Newport String Project: Year Three


“When I practice with all of my friends, it makes me really happy and it makes me feel like I just want to play more and see more and learn more.”

 – Ryleigh, a Newport String Project violin student

This quote from our student Ryleigh illustrates beautifully what participating in the Newport String Project means in her life – the joy and wellbeing that comes from musical togetherness and how learning new things inspires more curiosity.

Ryleigh’s observation also reveals a sense of momentum and wanting to build on things that are going well – more and more and more… We can all relate to having growth experiences where the world suddenly seemed a little bigger or being struck by a moment of insight that brought new horizons into view. It is a theme that is especially relevant to the Newport String Project in its third season.

The Newport String Project has now grown to include three class groups of students (ages 5-11) who participate in our after-school programming at the Dr Martin Luther King Community Center. With each new group, there is new energy and a new set of complexities to navigate. It’s a time when we are doing all we can to establish cultural norms for the program – a supportive and joyful atmosphere, a family-centered approach, strong discipline around attendance etc. And of course, we are also seeing cultural patterns take hold all by themselves – younger siblings aspiring to learn everything their older siblings can do. The older siblings teaching the younger ones the tricks they have picked up, but also motivated to stay “ahead of the game.” We are fortunate to enjoy a focused presence at the MLK Center in the heart of Newport – a space that allows us to learn about and engage with the community in a very meaningful way.

With each season, the concert series is a process of discovery. From string quartets at the Quaker Meeting House to barndances to chamber music for strings and percussion at the local coffee shop, we dig into this question of how live musicmaking can transform community spaces, maybe even create a moment of surprise or playfulness in someone’s day. The connections we make with audiences at our concerts are a great source of inspiration and feedback as we think about programming. It has been encouraging to see how the performer-audience relationship become more dynamic since our first season. It is an exciting time of experimentation with new venues, as well as enjoying the rituals of venues where we play regularly.

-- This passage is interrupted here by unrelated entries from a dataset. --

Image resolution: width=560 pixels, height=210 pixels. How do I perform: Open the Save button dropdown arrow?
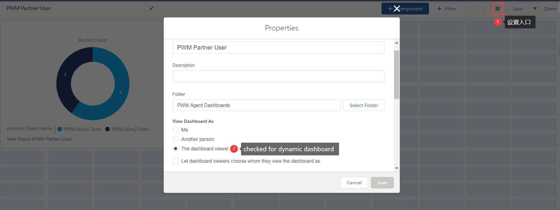click(x=535, y=9)
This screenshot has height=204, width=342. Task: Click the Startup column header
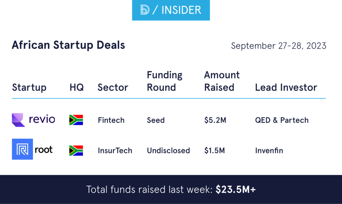pos(29,88)
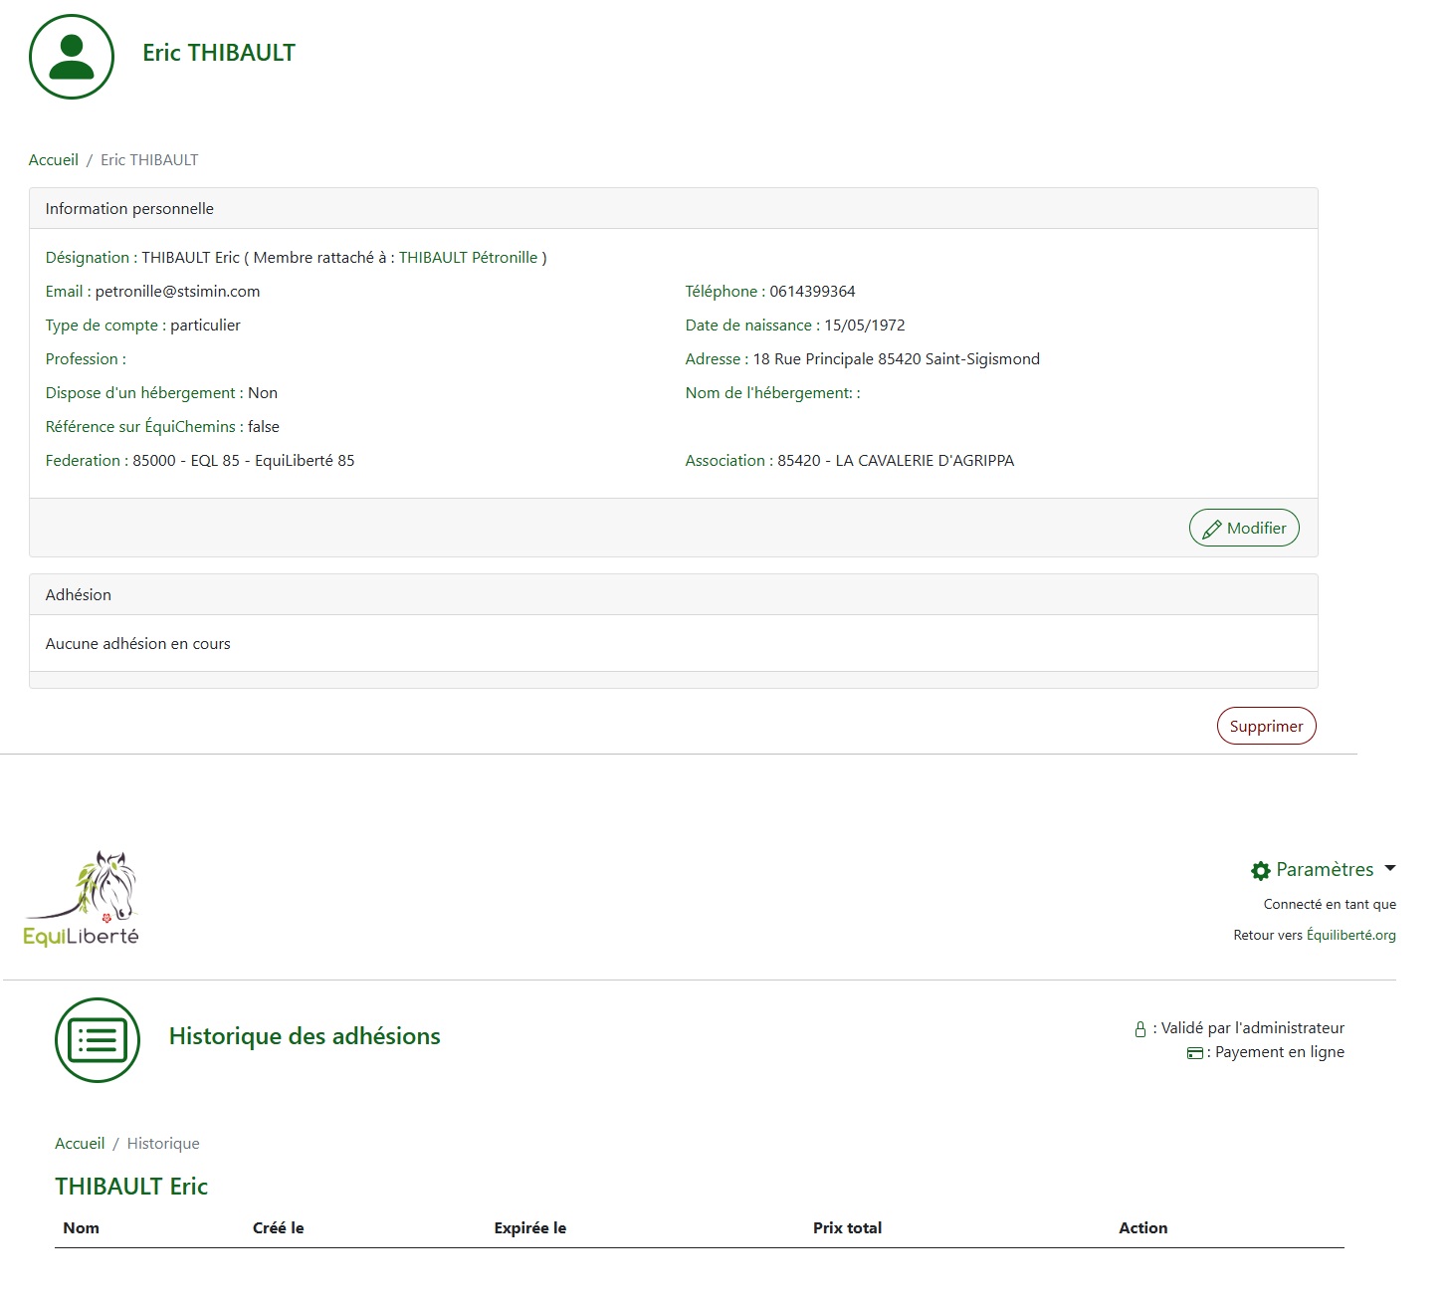Click the Prix total column header
Screen dimensions: 1450x1308
[x=847, y=1228]
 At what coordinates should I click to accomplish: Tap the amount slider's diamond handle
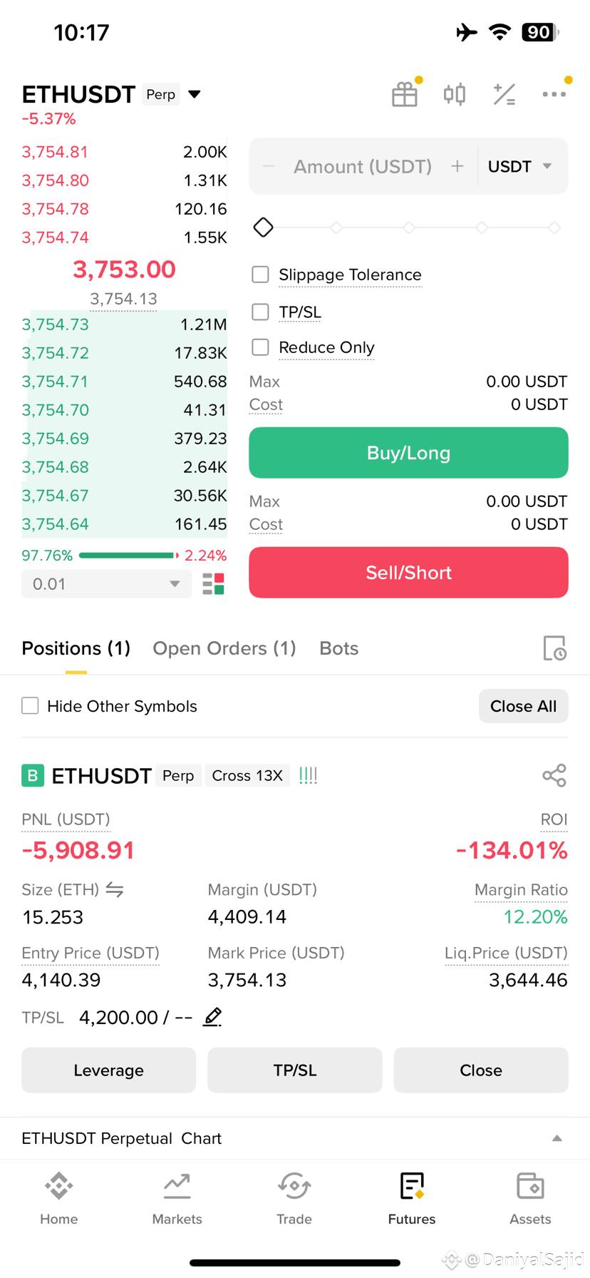(x=264, y=228)
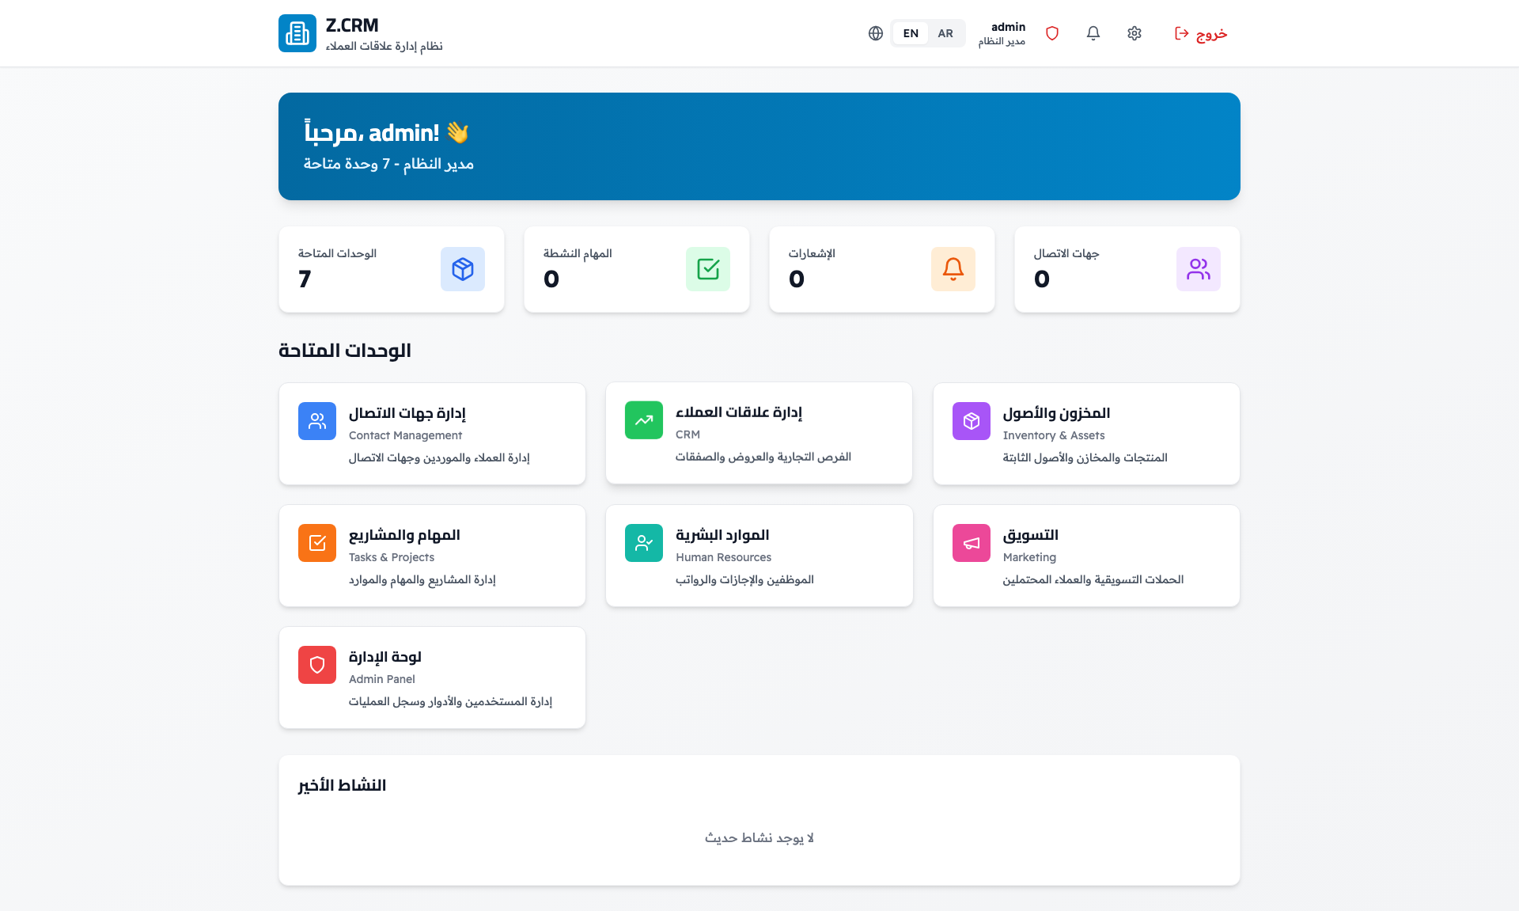The width and height of the screenshot is (1519, 911).
Task: Open the Tasks & Projects module
Action: pos(432,556)
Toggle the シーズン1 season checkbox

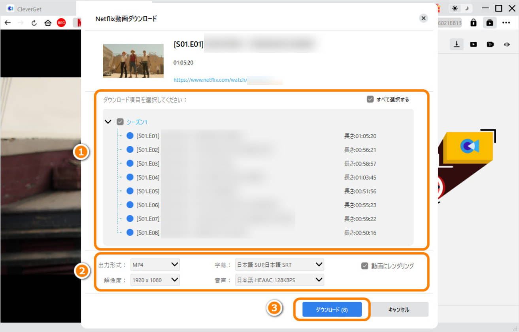pos(120,122)
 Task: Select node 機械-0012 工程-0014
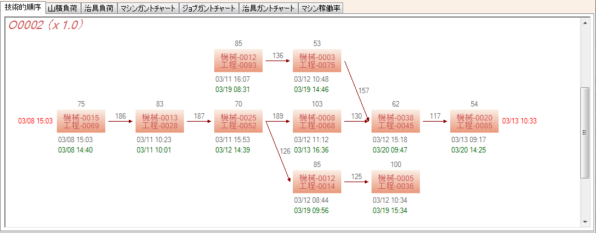coord(317,182)
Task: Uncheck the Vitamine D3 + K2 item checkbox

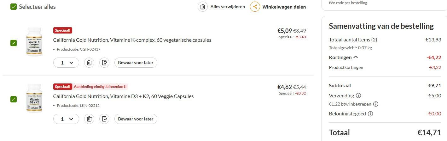Action: [14, 99]
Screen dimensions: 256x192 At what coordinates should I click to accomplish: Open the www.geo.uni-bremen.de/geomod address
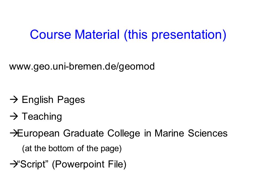82,67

Community MusicWorks’ focus on model sharing has created a vital opportunity for many professional musicians “to play more and see more and learn more.” As Emmy and I progress further in the life of the Newport String Project, we are constantly learning about what works (and what doesn’t) and this is accompanied by a sense of expanding possibility. What might we accomplish if we could add an administrative staff member to our team? What if we could grow our community of volunteers? What if we could have a string quartet of resident musicians – how might that change the experience of living and growing up in Newport? Potential gives us a smile and a wave from the distance!

Year three of the project means that things are no longer brand new, a lot has been achieved and yet these are still very early days. We spend a lot of time living in that hectic space in between “what went well today?” and “what’s next?” – often exciting and rewarding, but sometimes not a comfortable place to be. As with any learning experience, new more challenging questions come up. Dreaming big needs to be tempered by understanding what is sustainable. We share in what I think is a familiar experience for a lot of our colleagues who are doing similar work. How to scaffold the growth of these organizations in a way that supports long-term investment by musicians, families and the community is a critical conversation for all of us. This is fundamentally optimistic long-range work connected to a big social purpose, requiring lots of support, advice and investment. Carving out spaces for students (and teaching artists) to create, innovate, practice their art, reflect – essentially, to thrive – is a bold task and one that needs attention to all the nuts-and-bolts details of resource development. Everyone – musicians, families, audiences, supporters – has a role to play in this conversation… Here’s to the next round of Big Questions!

–Ealaín McMullin, Director, Newport String Project


Reflections on Landfill Harmonic

On Friday February 12, 2016, Phase II was invited to the opening night of the Providence Children’s Film Festival at the RISD Museum. Phase III was given the opportunity to open the event with the piece Drowning By Numbers by Michael Nyman. The directors of the program introduced the main purpose of the Providence Children’s Film Festival and also expressed how happy they were to be a part of it.

Following these presentations they showed the film Landfill Harmonic. This film is about a musical project that started in Paraguay.  The children in the story come from a town named Cateura. They live in very harsh conditions next to the main landfill of one of the major cities in Paraguay,  and their houses are not the best places to live in. These children are given the opportunity to play music on instruments made from recycled materials scavenged and forged together by one of the members of the community. In short the film tells the story about how this “Recycled Orchestra” becomes famous in the world, and they share their story.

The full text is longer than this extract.